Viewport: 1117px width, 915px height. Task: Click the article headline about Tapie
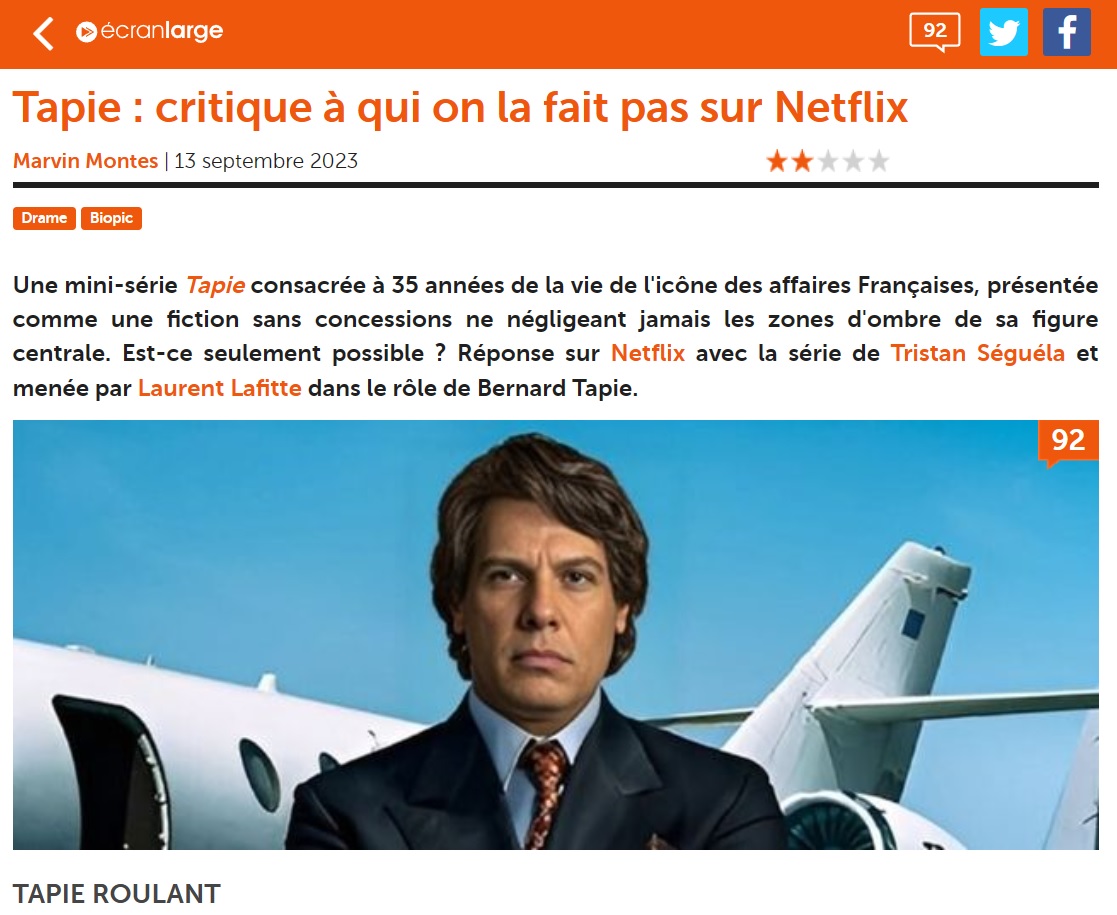click(460, 108)
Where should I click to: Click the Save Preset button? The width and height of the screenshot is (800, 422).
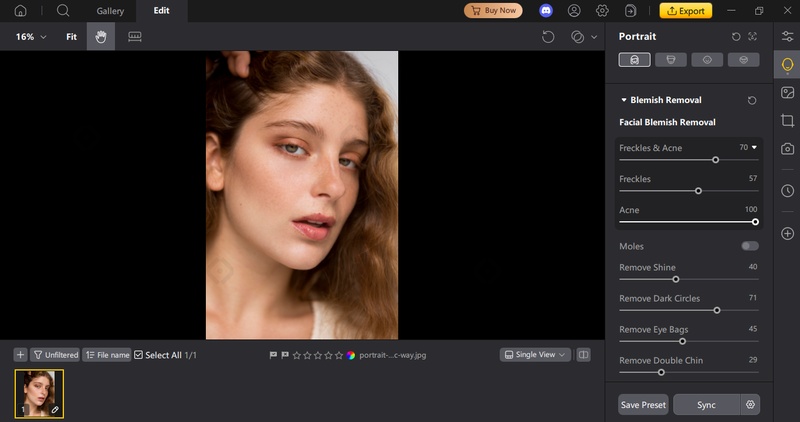[x=642, y=405]
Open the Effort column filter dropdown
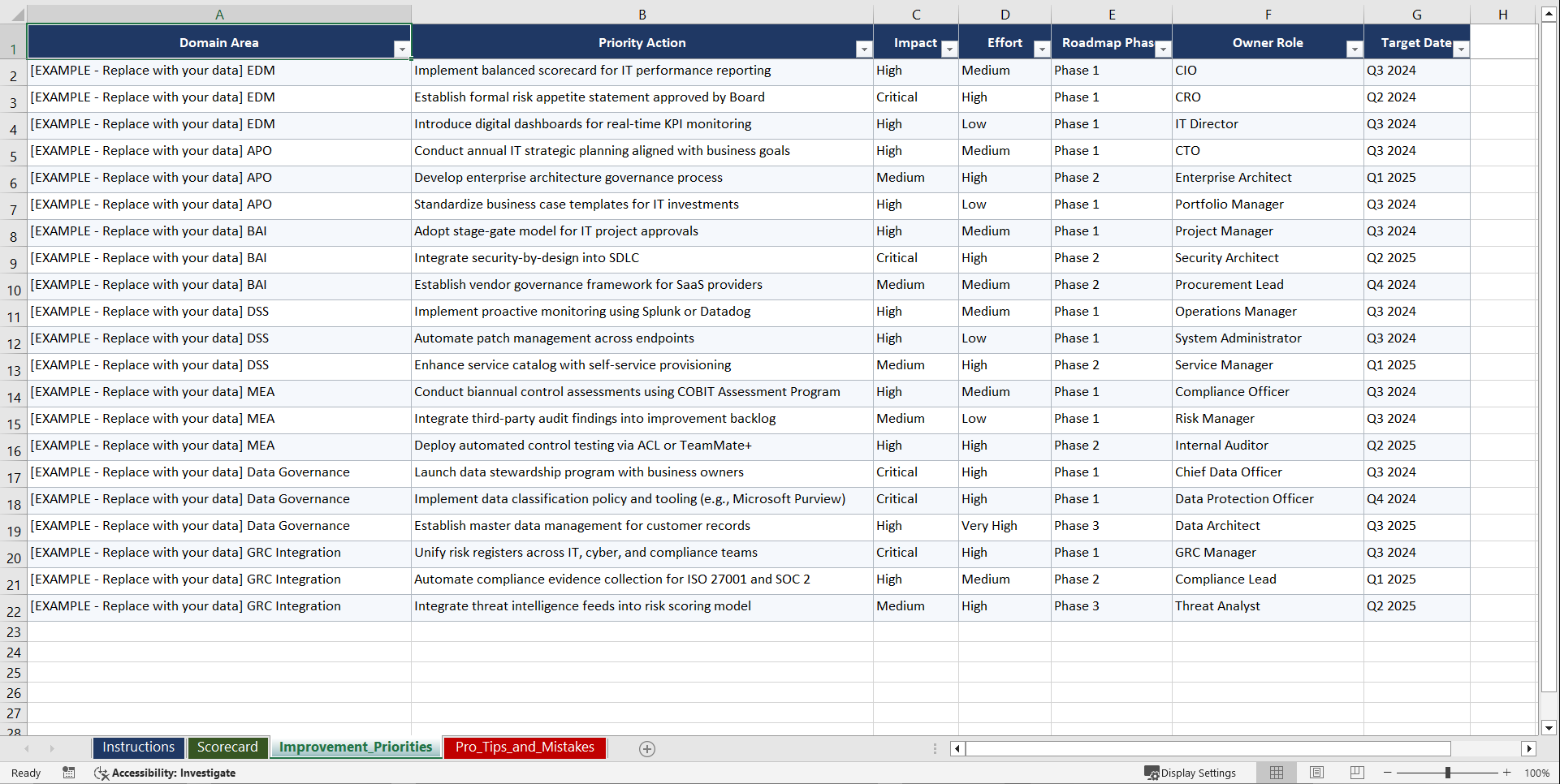1560x784 pixels. point(1042,49)
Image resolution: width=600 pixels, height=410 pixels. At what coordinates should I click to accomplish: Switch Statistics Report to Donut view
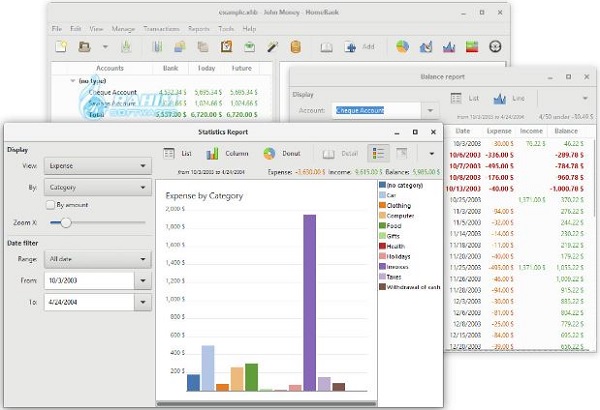(282, 154)
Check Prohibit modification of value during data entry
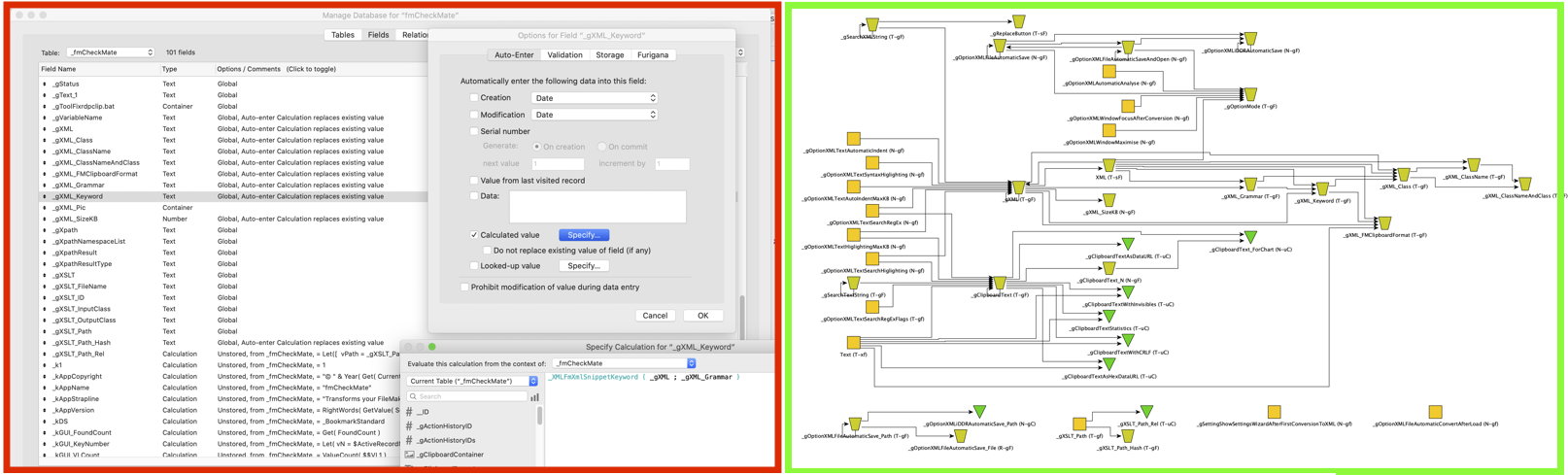The image size is (1568, 475). tap(464, 288)
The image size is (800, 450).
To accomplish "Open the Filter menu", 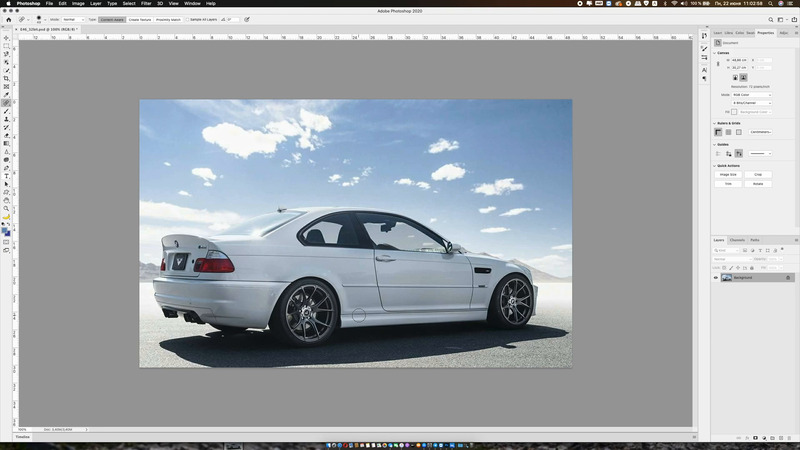I will coord(146,3).
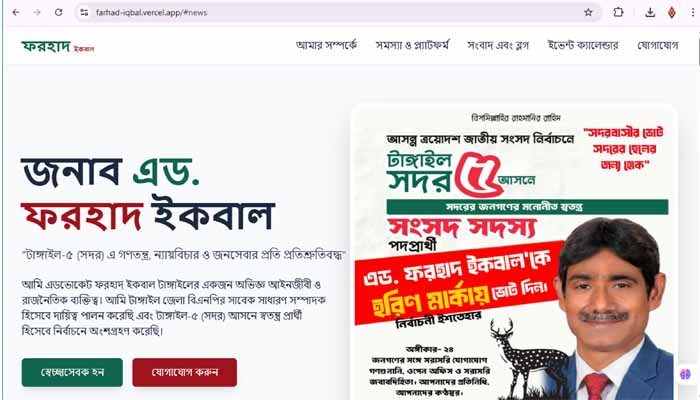
Task: Click the address bar URL field
Action: tap(330, 12)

- Stated problem:
Collect every line above that contains the string "Task", and treat uppercase and lowercase letters as distinct when matching.

- Response:
Viewport: 1117px width, 915px height. Task: Click the article headline about Tapie
Task: Click the address bar URL field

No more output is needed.